Class SemanticLineBreaker

java.lang.Object
network.ike.tools.linebreak.SemanticLineBreaker

public class SemanticLineBreaker extends Object
Reformats AsciiDoc files to use semantic linefeeds.

Line breaks are placed at logical boundaries — sentences, clauses, asides, introductions, and compound-sentence joints — producing source text that is easier to diff, edit, and reason about.

Uses AsciidoctorJ to parse the document AST, identifying paragraph blocks that contain prose. Only those blocks are reformatted; delimited blocks (listings, diagrams, tables, passthroughs, etc.) are never touched.

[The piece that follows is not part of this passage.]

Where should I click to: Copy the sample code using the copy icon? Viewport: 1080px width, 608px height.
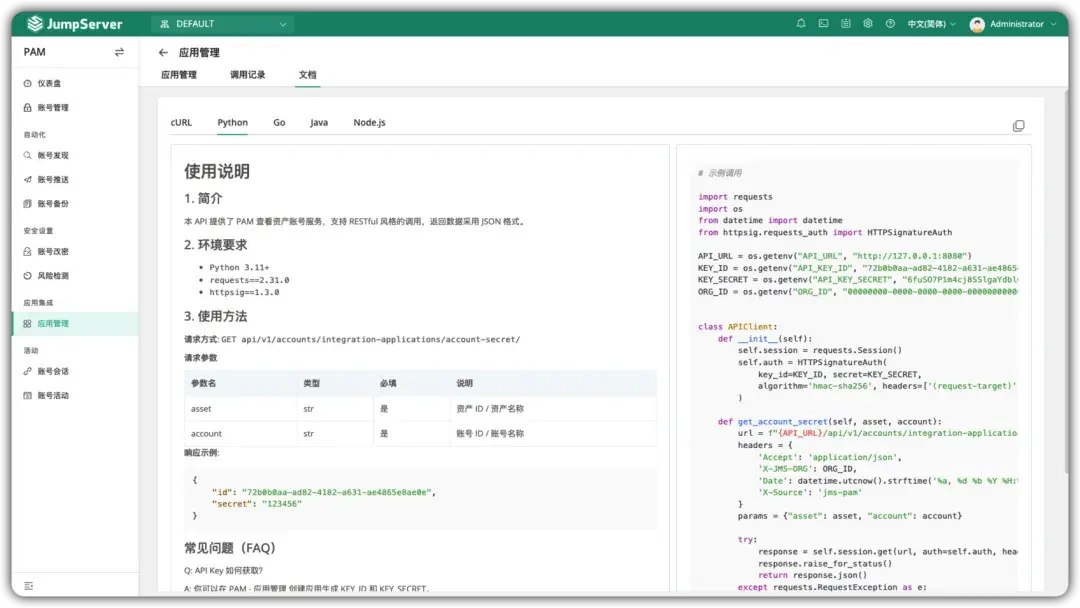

Default breaking rules (in priority order):

  1. Sentence ends: . ? ! followed by a space and uppercase letter
  2. Closing quote after sentence: ." ?" !" followed by space and uppercase
  3. Em-dash (Unicode ) followed by space
  4. Em-dash (AsciiDoc --) surrounded by spaces
  5. Semicolon followed by space
  6. Colon followed by space (guarded against URLs, times, definition lists)
  7. Comma followed by coordinating conjunction (and, but, or, yet, so, nor)
  8. Simple comma clause break (optional, threshold-gated)

Use --sentences-only to restrict breaking to sentence boundaries only (rules 1-2 above).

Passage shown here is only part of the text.